Can you summarize the stenciling guide below in two sentences?

_Document extract_
------------------------

Mylar Sheets – These are great if you want to make reusable stencils. I do find it a pain though to use them for painting because you have to wash it between each letter. Here’s a tutorial on using mylar sheets as cookie stencils.
Contact Paper – This is a great option if you have it around. However, if you are doing a lot of painting, it does tear easily. I also have a detailed tutorial on how to stencil with contact paper.
Wax or Freezer Paper – This is great for fabrics, you can iron it on and keep it in place. Check out my freezer paper tutorial for more details.
Paper – this is by far the cheapest option. sometimes I like to use magazine covers because they are a bit stiffer and have some sort of coating to keep it from falling apart.
Cutting Machine – I use a Cricut. Check out my recommendations for Cricut machines and accessories for beginners for more info.
You could also use an Exacto knife as well.
How to stencil letters for a vintage style laundry room sign
Step 1: Prep the vintage sign blank
Start with a blank sign base. I used this super affordable rustic blank wood sign I got from Amazon. Canvas also works for these signs.
Step 2: Position the stencils in place
In this particular example, I didn’t cut the stencil as one piece and instead just did it one letter at a time.
Mine overlapped a little bit but ideally, they don’t touch which makes it much easier to remove.
Step 3: Add either some Mod Podge, Elmers glue or Tacky glue.
You want to add some sort of polymer sealant so the paint doesn’t bleed.
I just use a q-tip for this part. You could also use a brush or sponge.
Step 4: Add the paint while the glue is still wet.
We want to do everything while it is wet because the polymer sealant tends to peel in chunks when dried.
I used acrylic paint in this case but any paint works. I just wouldn’t use a sharpie or marker because the ink is too thin and will bleed underneath the stencil easily.
Step 5: Peel the stencil
After I’ve done a couple of coats, I just peel the stencil off while it is wet.

------------------------

_Data shown_
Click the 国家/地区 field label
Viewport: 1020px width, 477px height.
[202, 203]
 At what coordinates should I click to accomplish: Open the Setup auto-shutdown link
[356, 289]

------------------------

_Answer for the task_
The guide compares stencil materials: mylar sheets for reusable stencils, contact paper that tears easily with heavy painting, freezer paper that irons onto fabric, and cheap plain paper, with a Cricut or an Exacto knife for cutting. It then explains how to stencil a vintage-style laundry room sign: prep a blank sign, position the letter stencils, apply Mod Podge or glue as a sealant so the paint doesn't bleed, paint while the glue is still wet, and peel the stencil off while it is wet.